The marathon 18-hour negotiation session, which started on Tuesday and ran into the early hours of Wednesday, was a long-awaited opportunity for EU fisheries ministers to debate the discard issue and whether a ban should be introduced, and, if so, when? They also looked at how to set maximum sustainable yields (MSY), by which fisheries would be managed in accordance with scientific advice over how much fishing they can uphold, as well as ways of enabling greater regional management of fisheries and effectively ending Brussels’ micro-management.
The proposed discard ban implementation dates have failed to appease many interested parties and certainly a number of marine conservation groups have said the time scales, particularly for whitefish, are too long-term and therefore don’t give the necessary protection to certain at-risk stocks.
Meanwhile, campaigning chef Hugh Fearnley-Whittingstall told the BBC that he was concerned that while the pelagic ban got the go-ahead with “a big political fanfare,” there would be a delay in the ban on discarding whitefish.
UK Fisheries Minister Richard Benyon also said he was disappointed the council didn’t agree to the dates he wanted for whitefish, but said a commitment to eliminating discards was a step in the right direction. The UK government, amongst others, had been pushing for a whitefish discard ban implementation date of 1 January 2016.
But Benyon gave some indication of the political resistance to fisheries reform in the EU, warning ahead of the meeting that there were countries involved in the negotiations that “wanted to wreck the whole reform process” and that on the subject of a discards ban there were those that wanted to push it well beyond 2020.
“For pelagic stocks we can have a ban in place by 2014. On whitefish stocks it’s slightly more complicated but we are certainly amongst the countries that are pushing fastest and hardest for an end to discards,” said Benyon.
“We know that working with the industry is effective and is a way of resolving this problem but ultimately it requires a clear, bold statement as part of the reform of this broken Common Fisheries Policy (CFP),” he continued. “We want to see an end to discards, an end to top down centralized control of the fishing industry, and [the industry] brought into consideration with the wider marine environment.”
Fearnley-Whittingstall stressed that while it’s vital the EU introduces a discards ban, it’s critical that Europe’s fishermen are incentivized to take a more sustainable approach.
“We’re talking about half a million tons of fish being thrown overboard and that includes prime cod that’s being thrown overboard because it’s over quota, or because fishermen are throwing away smaller fish to maximize the value of their catch. While that practice of ‘high-grading’ is technically illegal in the North Sea, it’s happening every single day,” said Fearnley-Whittingstall.
“Part and parcel with a discards ban is we need to motivate fishermen to use more selective gear,” he added. “It’s not a solution on its own and we need to reward more sustainable fishing methods altogether.
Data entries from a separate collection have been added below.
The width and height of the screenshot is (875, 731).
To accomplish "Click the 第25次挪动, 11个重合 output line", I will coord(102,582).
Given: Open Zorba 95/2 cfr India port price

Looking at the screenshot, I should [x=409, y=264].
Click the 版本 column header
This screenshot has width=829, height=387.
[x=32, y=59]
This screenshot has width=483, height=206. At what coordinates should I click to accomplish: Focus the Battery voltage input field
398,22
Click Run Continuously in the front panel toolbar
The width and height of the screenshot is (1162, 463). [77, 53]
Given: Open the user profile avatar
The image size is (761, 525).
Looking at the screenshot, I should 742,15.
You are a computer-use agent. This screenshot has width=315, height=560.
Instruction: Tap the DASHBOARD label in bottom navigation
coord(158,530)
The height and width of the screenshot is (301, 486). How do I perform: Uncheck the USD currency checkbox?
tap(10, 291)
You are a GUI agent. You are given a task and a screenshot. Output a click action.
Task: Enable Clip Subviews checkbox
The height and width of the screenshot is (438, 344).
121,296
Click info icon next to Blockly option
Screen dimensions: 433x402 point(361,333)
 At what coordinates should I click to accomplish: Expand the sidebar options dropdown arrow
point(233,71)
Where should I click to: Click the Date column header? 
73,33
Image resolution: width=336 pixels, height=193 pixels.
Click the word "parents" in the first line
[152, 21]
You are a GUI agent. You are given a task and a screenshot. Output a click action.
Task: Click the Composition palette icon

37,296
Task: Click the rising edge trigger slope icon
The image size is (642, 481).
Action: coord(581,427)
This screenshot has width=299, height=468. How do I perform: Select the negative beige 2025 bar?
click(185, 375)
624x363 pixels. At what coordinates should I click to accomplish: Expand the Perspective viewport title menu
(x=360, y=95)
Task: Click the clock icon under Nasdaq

That means targeting the better fish more successfully and reducing by-catch.
“It’s true there have been some successful trials but the methods that have been proved successful have not been adopted by the industry. They tend to be small showcase trials whereby the gear tends to be put to one side and the fishermen go back to their old ways. That has to stop.”
Meanwhile, EU fisheries chief Maria Damanaki, the architect of the CFP reform proposals and the program to ban discarding, has conceded the outcome of the discard negotiations was a compromise, but was still a “workable” step in the right direction. She will nevertheless be wary that the proposed bans are pushed yet further into the future and that the strong political resistance doesn’t weaken her other recommendations for wholesale change.